As far as lyrics went, Becker was able to continue much in the vein of the Steely Dan songs, but with the added freedom of veering off into areas that might have been too personal or bizarre for even the duo’s eccentric territory. “When you’re collaborating, you often need to persuade your writing partner that an idea is interesting enough or strong enough to work with, and sometimes this is difficult or impossible to do. When you’re working alone, you get to follow your hunches a lot more. I also took advantage of events unfolding in my immediate environs as subject matter for songs in a way that was somewhat different from what we used to do… Generally speaking, I tried to suspend my critical perceptions of what I was doing, musically and lyrically, until I had completed something, so as to range out a bit into new areas. This experimental approach was helpful in maintaining a flow in my writing.”

When it comes time to begin the recording process, Becker calls on a rhythm section from the band Lost Tribe–that is, Adam Rogers on guitar, Ben Perowski on drums and Fima Ephron on bass, plus guitarist Dean Parks and keyboardist John Beasley. The band works for a couple of weeks, and three tracks wind up on the finished album. The rest of the tunes, Becker decides to base on his sequenced demos which he feels best capture to essence of the tunes. “I had to spend a good deal of time coming up with a vocal approach that I liked. Some tunes were more daunting than others. And in most cases, it seemed that singing over the track with which I had written the tune worked best.” After several months following the Summer ’93 Steely Dan Tour, Donald Fagen comes out to Hawaii to help Becker finish the record — a process which, as it turns out takes many more months. “I was driving myself nuts by the time Donald arrives. Luckily he was able to steer me in the right direction and take on the bulk of the production chores at a point when I was glad to be able to concentrate on other things, singing and so on.”

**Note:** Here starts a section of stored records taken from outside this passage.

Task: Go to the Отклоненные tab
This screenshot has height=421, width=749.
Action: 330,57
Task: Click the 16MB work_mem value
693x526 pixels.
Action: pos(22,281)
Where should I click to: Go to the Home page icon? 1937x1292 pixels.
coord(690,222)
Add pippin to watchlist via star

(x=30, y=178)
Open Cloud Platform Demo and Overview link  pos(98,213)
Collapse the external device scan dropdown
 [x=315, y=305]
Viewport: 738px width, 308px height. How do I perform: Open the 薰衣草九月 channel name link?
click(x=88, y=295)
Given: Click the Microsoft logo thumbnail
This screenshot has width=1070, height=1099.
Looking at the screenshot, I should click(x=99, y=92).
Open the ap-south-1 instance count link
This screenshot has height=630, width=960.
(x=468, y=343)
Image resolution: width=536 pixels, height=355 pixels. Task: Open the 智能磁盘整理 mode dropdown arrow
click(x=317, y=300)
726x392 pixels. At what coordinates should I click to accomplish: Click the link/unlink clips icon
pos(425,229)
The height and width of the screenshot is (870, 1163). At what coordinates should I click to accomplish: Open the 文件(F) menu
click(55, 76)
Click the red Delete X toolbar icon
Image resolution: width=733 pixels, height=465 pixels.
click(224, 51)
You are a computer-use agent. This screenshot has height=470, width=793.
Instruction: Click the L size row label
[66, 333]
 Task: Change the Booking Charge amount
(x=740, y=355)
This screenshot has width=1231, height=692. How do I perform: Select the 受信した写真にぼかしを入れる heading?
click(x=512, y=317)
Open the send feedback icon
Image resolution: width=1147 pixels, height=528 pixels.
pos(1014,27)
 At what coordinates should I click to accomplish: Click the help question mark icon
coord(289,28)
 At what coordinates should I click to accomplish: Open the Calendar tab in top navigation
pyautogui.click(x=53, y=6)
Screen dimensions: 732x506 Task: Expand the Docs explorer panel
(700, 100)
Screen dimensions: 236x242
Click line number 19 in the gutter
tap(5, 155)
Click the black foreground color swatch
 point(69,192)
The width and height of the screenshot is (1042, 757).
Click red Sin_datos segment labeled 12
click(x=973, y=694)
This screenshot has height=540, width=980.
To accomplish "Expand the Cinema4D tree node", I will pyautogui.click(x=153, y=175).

By July of ’94, 11 Tracks of Whack is a done deal. Becker is back in Hawaii, getting ready for another Steely Dan summer tour, during which he will perform a number of tunes from his new album for the first time, with the capable backing of Fagen and the rest of the Steely Dan touring band. Fagen is back in New York working on charts for the band. “Now that the thing is finished, I realize that writing words and music is the most enjoyable and satisfying part of the process, and something I was missing in my life. Now that I’m doing it again, I kind of feel like I have rediscovered some of the excitement in the beginning of my career, writing with Donald and later making those first few albums.”